PROBLEM DESCRIPTION
Extract every line from the items below that contains the word "computer".

Entries on where items appear
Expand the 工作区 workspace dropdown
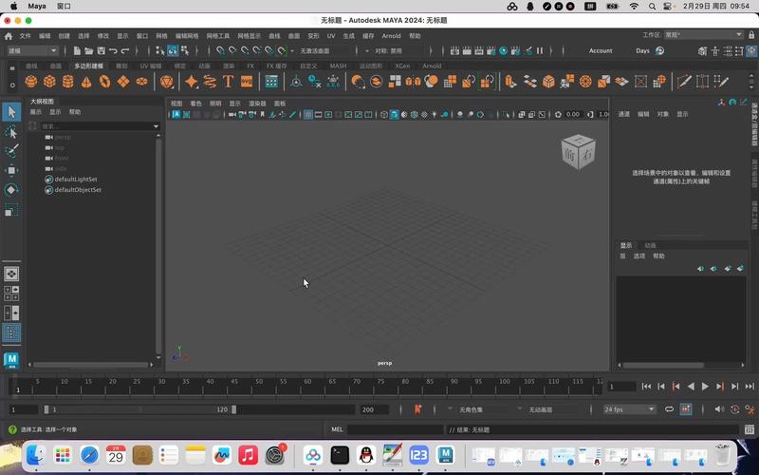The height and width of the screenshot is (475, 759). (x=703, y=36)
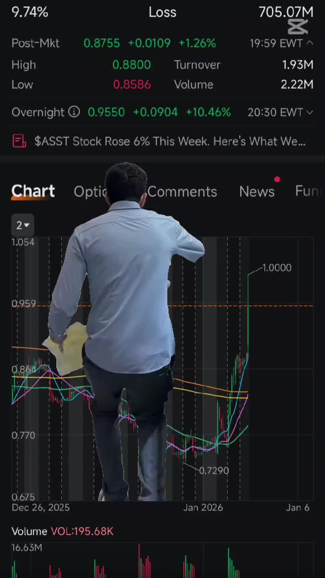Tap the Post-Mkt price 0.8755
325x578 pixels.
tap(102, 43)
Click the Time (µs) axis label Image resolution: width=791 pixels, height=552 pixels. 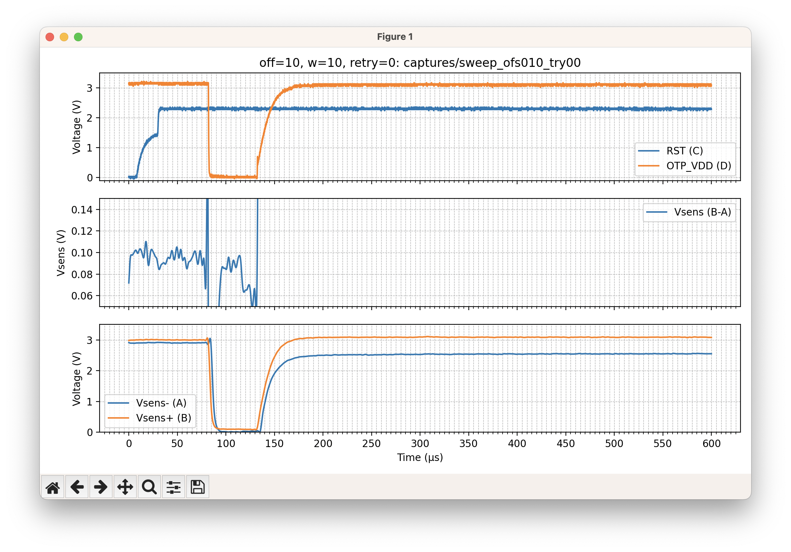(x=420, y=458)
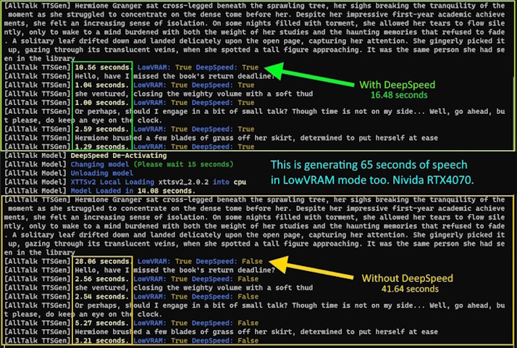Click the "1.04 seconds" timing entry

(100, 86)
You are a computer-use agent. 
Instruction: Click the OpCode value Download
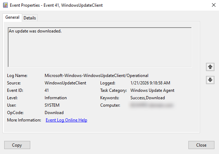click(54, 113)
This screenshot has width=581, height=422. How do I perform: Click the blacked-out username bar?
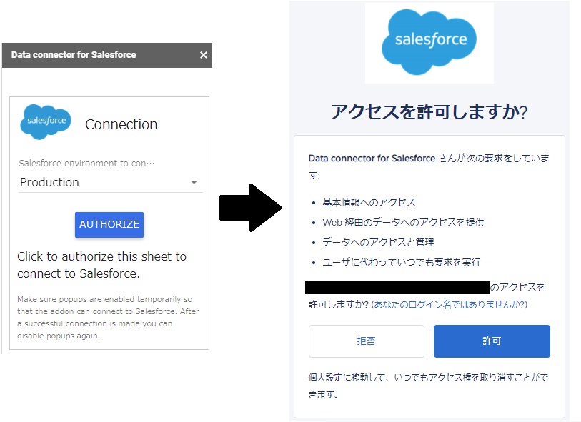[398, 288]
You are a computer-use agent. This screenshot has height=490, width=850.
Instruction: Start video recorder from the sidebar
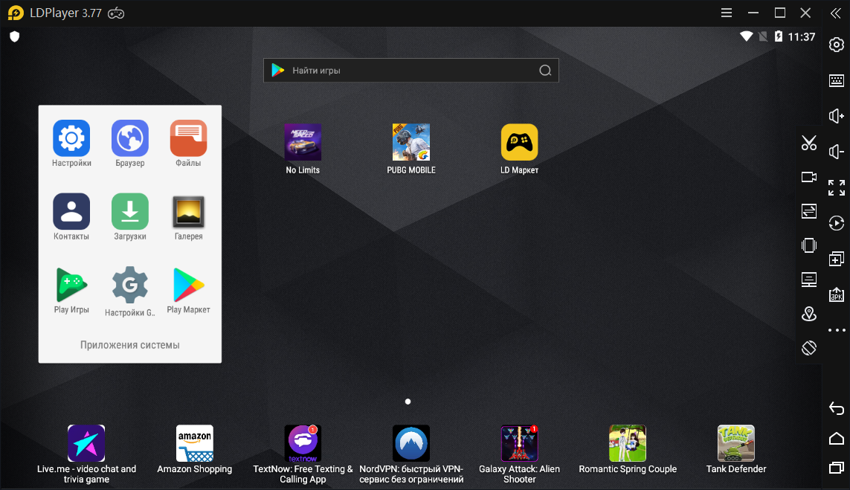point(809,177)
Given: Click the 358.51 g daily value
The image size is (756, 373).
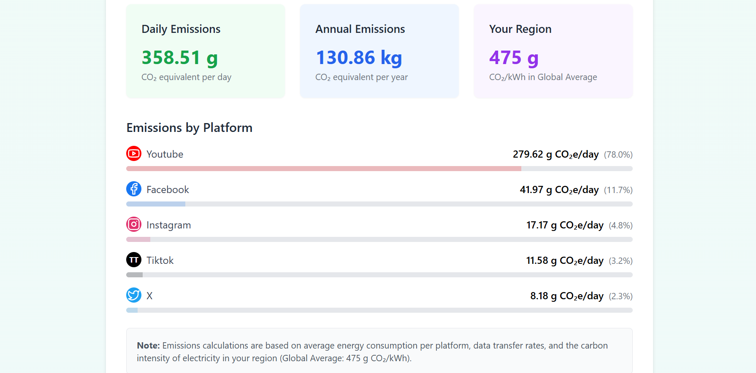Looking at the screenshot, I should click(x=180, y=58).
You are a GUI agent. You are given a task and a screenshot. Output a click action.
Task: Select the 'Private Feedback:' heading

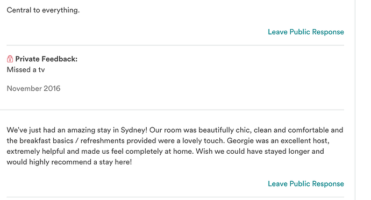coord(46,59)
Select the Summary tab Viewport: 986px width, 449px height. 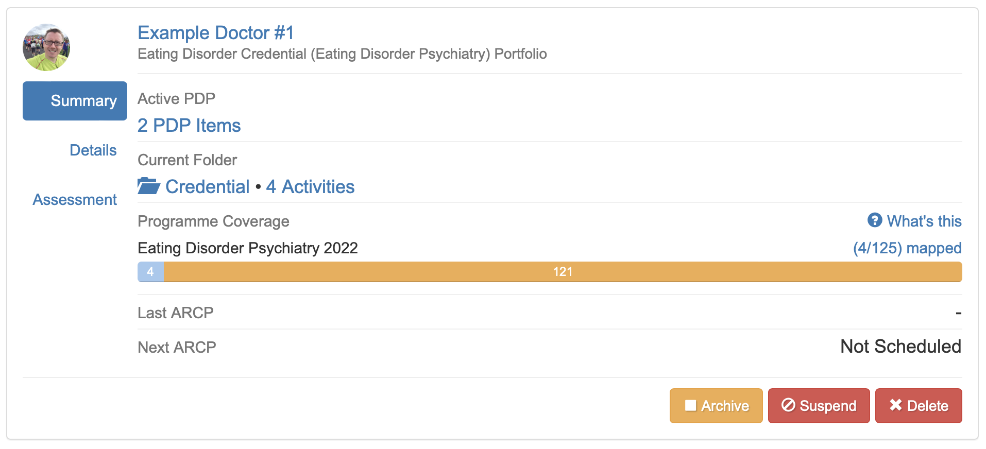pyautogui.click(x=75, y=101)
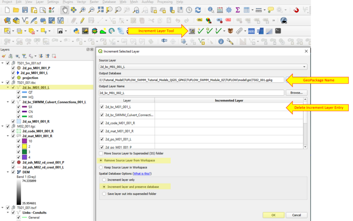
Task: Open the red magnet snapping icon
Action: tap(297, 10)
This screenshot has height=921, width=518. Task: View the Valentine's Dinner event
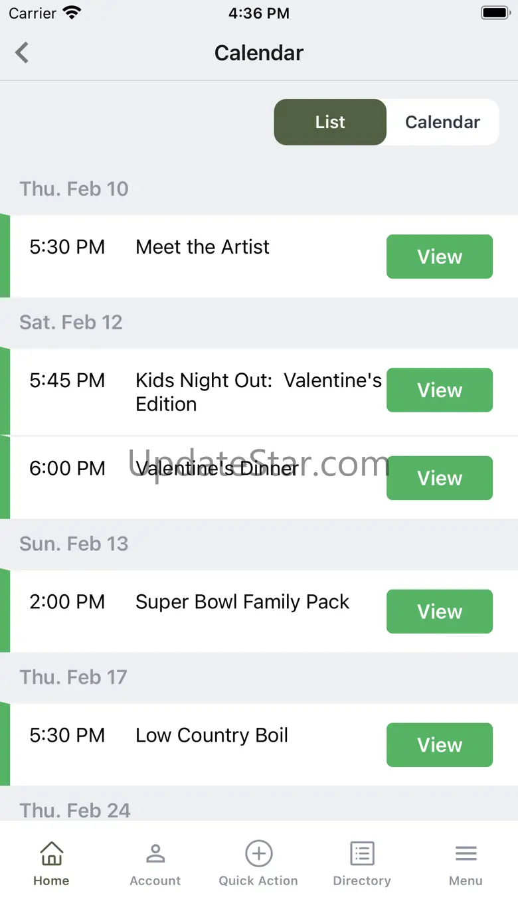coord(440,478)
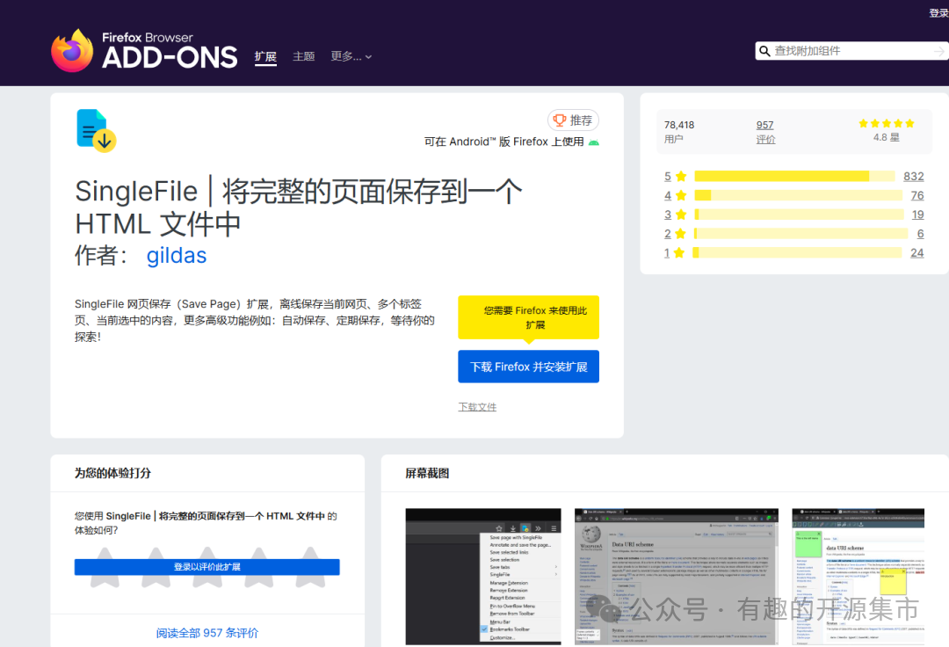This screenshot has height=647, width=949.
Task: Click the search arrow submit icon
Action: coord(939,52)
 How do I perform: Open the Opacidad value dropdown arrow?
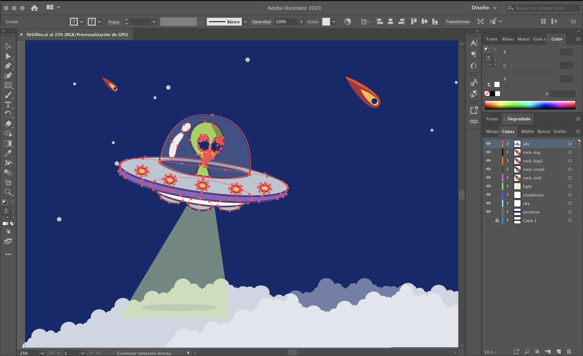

RIGHT ANSWER
You are a computer-use agent. 
You are a computer-use agent. This screenshot has height=490, width=850.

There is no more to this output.